§ **分析対象テキスト**:
羅山を出発した第33旅団は右・歩兵63連隊、左・歩兵10連隊が進むと、わずか5粁南進して王家湾で、北側斜面から急射を受け、逐次敵は兵力を増してきた。
歩兵は猛射のため前進できない。

10月1日頃より羅山西方8粁の八里店付近で敵は重砲・山砲を配して猛撃を繰り返し、信陽の攻防戦は最高潮に達する。
わが方は万全の準備を整えてじりじりと進み10月5日欄行舗を占領し、南方迂回の33旅団は10月5日青山を占領し京漢線へ後20粁に迫った。

10月6日京漢線は爆破され、敵の退路は遮断された。

§ **データセット**:

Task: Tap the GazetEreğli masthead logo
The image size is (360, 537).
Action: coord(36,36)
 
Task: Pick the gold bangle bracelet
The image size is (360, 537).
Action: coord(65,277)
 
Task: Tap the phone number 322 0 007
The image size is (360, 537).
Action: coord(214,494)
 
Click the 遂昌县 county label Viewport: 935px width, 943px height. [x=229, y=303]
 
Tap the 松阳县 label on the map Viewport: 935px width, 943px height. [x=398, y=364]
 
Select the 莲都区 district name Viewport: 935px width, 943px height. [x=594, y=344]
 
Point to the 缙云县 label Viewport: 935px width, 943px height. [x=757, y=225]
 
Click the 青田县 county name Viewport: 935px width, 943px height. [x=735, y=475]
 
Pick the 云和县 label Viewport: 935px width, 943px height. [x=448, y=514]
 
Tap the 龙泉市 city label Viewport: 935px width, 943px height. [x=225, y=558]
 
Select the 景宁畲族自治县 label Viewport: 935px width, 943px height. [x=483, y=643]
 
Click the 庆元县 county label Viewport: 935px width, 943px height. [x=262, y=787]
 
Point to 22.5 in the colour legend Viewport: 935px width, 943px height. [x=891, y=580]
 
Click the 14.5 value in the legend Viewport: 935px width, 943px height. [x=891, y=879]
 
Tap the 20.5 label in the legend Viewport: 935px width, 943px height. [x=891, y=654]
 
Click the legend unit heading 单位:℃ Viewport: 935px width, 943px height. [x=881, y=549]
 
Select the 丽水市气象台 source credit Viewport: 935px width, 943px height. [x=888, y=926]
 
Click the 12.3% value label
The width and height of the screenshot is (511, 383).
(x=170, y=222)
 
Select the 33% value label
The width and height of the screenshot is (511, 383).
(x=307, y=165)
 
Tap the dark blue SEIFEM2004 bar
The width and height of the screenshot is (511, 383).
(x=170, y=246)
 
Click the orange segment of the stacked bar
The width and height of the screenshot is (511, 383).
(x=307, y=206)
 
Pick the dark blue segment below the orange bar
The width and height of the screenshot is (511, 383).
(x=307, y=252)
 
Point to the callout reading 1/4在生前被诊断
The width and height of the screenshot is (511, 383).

---

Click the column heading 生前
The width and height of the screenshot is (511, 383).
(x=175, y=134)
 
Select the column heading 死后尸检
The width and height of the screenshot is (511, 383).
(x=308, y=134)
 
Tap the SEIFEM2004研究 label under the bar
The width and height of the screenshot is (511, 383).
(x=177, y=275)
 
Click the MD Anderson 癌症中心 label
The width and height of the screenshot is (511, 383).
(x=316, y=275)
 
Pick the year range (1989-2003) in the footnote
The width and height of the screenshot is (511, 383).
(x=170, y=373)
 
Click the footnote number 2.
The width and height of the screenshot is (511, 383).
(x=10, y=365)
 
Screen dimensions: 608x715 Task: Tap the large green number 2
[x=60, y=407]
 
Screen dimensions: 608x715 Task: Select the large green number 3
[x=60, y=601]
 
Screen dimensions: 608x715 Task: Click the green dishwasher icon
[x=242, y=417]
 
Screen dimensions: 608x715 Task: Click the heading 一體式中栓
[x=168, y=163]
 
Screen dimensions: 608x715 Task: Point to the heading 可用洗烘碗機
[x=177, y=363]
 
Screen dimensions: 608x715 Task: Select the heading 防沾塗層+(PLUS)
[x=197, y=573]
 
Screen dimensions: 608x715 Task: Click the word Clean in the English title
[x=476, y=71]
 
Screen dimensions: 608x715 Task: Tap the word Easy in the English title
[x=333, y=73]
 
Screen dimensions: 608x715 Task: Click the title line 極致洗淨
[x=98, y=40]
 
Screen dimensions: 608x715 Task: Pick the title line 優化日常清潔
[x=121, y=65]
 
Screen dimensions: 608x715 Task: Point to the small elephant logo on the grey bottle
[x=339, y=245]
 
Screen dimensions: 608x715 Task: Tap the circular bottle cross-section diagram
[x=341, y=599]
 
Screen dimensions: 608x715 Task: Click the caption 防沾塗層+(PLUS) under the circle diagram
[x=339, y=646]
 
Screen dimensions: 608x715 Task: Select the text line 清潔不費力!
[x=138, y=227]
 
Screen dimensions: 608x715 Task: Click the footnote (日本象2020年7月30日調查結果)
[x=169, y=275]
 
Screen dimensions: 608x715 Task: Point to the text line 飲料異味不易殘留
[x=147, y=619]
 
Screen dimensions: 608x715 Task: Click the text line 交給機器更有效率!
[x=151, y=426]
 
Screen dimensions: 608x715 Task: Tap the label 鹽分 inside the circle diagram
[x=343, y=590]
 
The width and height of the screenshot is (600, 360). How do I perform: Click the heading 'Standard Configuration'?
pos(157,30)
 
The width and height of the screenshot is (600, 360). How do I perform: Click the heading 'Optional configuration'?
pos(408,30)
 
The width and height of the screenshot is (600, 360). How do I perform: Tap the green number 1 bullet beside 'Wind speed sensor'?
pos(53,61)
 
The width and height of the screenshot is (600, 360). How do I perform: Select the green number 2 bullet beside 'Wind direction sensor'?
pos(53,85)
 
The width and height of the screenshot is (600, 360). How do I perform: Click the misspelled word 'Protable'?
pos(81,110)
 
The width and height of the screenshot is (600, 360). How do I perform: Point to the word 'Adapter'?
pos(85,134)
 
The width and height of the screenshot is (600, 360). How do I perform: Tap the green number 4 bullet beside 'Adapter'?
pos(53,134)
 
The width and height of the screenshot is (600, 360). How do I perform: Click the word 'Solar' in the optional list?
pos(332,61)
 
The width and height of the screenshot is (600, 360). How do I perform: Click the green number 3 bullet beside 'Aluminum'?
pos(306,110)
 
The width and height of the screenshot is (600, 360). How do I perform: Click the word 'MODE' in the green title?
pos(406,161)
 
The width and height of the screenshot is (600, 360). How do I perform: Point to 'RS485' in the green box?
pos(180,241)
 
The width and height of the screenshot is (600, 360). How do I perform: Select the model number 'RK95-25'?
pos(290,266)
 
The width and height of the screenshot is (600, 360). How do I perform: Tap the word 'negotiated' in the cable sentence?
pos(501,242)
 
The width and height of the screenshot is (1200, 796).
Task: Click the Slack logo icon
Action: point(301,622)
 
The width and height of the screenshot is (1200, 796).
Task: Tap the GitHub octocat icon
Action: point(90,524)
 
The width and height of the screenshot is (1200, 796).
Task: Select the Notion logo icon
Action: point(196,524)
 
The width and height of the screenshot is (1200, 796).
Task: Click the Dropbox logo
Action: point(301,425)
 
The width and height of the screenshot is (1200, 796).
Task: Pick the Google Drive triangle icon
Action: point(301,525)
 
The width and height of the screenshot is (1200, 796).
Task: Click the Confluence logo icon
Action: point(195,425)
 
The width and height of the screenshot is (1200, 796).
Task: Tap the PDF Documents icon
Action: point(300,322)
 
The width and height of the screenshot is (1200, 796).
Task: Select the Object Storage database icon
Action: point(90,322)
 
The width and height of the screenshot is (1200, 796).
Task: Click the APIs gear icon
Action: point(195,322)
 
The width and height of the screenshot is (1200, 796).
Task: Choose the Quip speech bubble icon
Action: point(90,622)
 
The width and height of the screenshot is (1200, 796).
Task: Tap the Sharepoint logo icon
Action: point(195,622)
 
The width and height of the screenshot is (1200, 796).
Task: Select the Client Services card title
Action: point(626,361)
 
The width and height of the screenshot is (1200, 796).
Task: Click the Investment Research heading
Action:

* * *

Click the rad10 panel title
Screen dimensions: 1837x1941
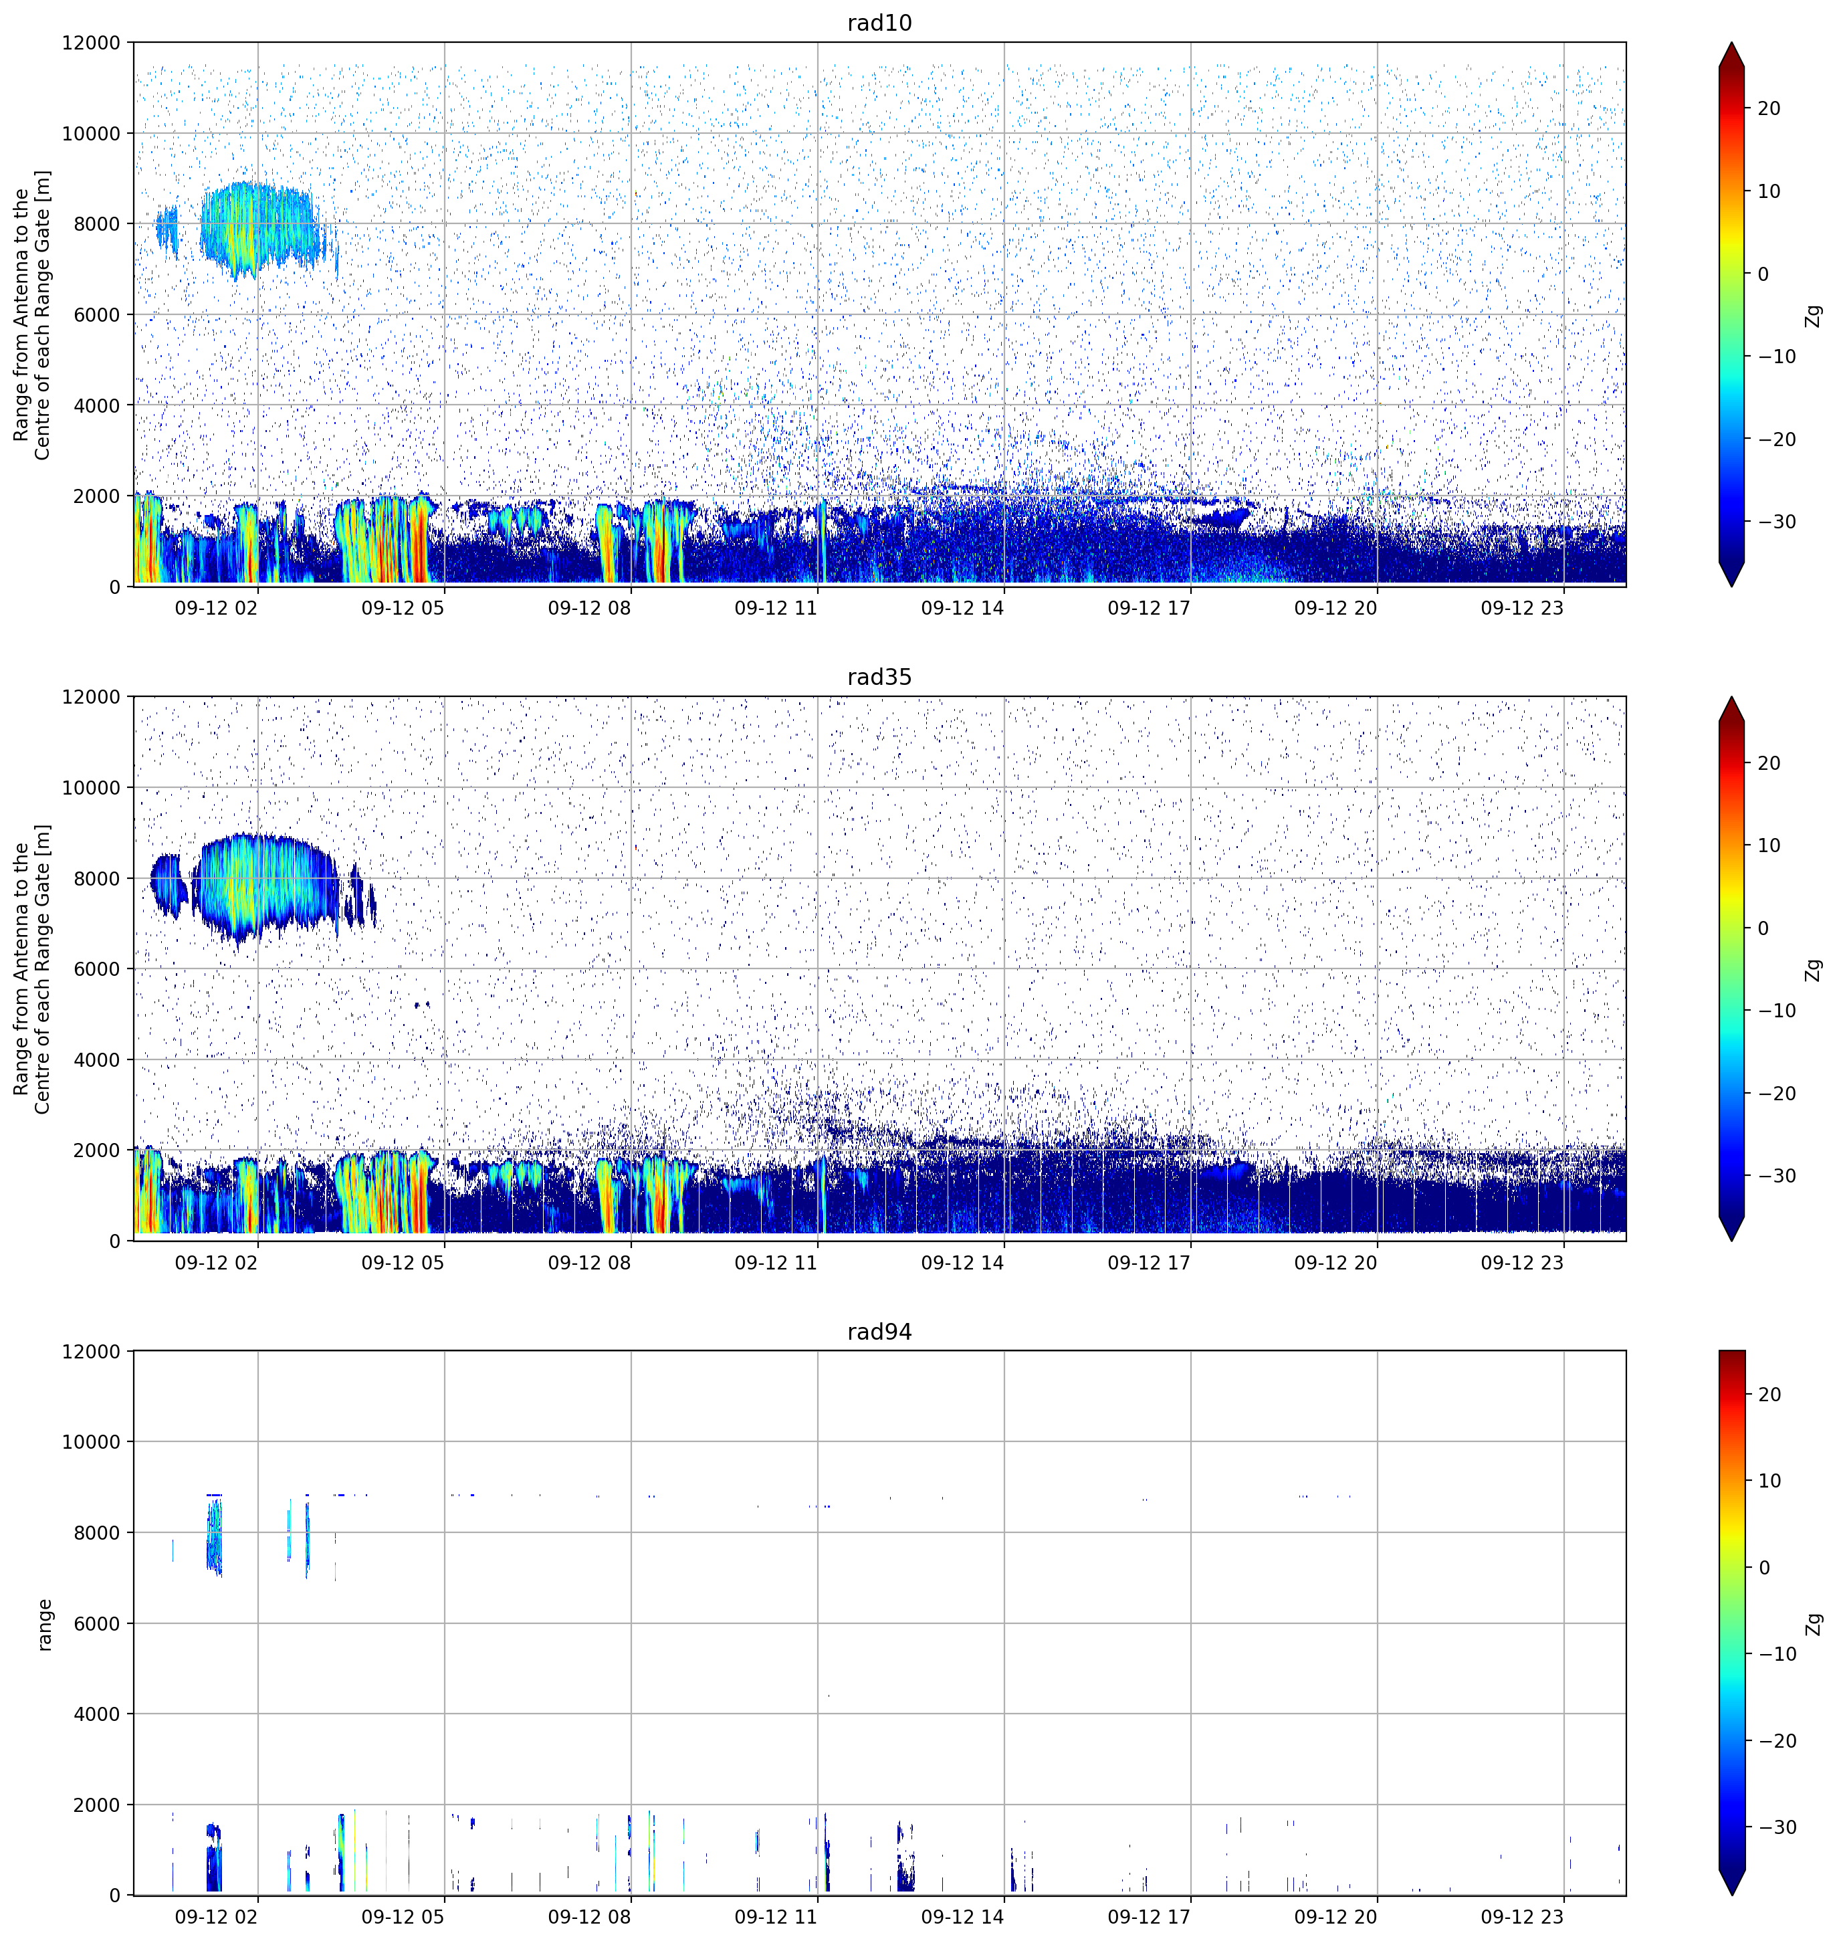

§ **作業指示 1**:
信陽攻防戦の文章のうち「10月1日頃より」で始まる段落を、主要な事実を残して箇条書きに要約せよ。
§ **作業指示 2**:
信陽攻防戦の文章によれば、南方迂回の33旅団が10月5日に占領した地点はどこか。
§ **作業指示 3**:
信陽攻防戦の文章を、最後の文の後から書き進めよ。
一覧のデータは参照不要である。

§ **解答欄 1**:
- 10月1日頃から、敵は羅山西方8粁の八里店付近に重砲・山砲を配して猛撃を繰り返し、信陽の攻防戦が最高潮に達した。
- わが方は万全の準備を整えてじりじりと前進し、10月5日に欄行舗を占領した。
- 南方迂回の33旅団は10月5日に青山を占領し、京漢線まで後20粁に迫った。

§ **解答欄 2**:
青山。

§ **解答欄 3**:
6日間の山岳踏破の苦心を重ねた毛利部隊は突如信陽の南方に出現し、休む暇なく北上して山又山をこえて721.5高地に迫ったが、敵大軍の後方に進出したのであるから四面楚歌で、毛利部隊は死傷続出で信陽攻撃で最大の苦戦となった。
10月11日、戦車隊が少数の兵力で城門を爆破し、城壁の一角を占領する。

信陽陥落まで毛利部隊が払った犠牲は戦死57、負傷者111人に達した。